Start of Input

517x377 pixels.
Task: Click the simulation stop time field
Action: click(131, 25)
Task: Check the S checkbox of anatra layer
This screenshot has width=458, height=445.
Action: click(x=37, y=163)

End of Input

Exercise: Reproduce exactly the lines from the one with "Task: Check the S checkbox of anatra layer" through the last line of the entries, keeping both of those lines and nothing else.

Answer to this exercise:
Task: Check the S checkbox of anatra layer
This screenshot has width=458, height=445.
Action: click(x=37, y=163)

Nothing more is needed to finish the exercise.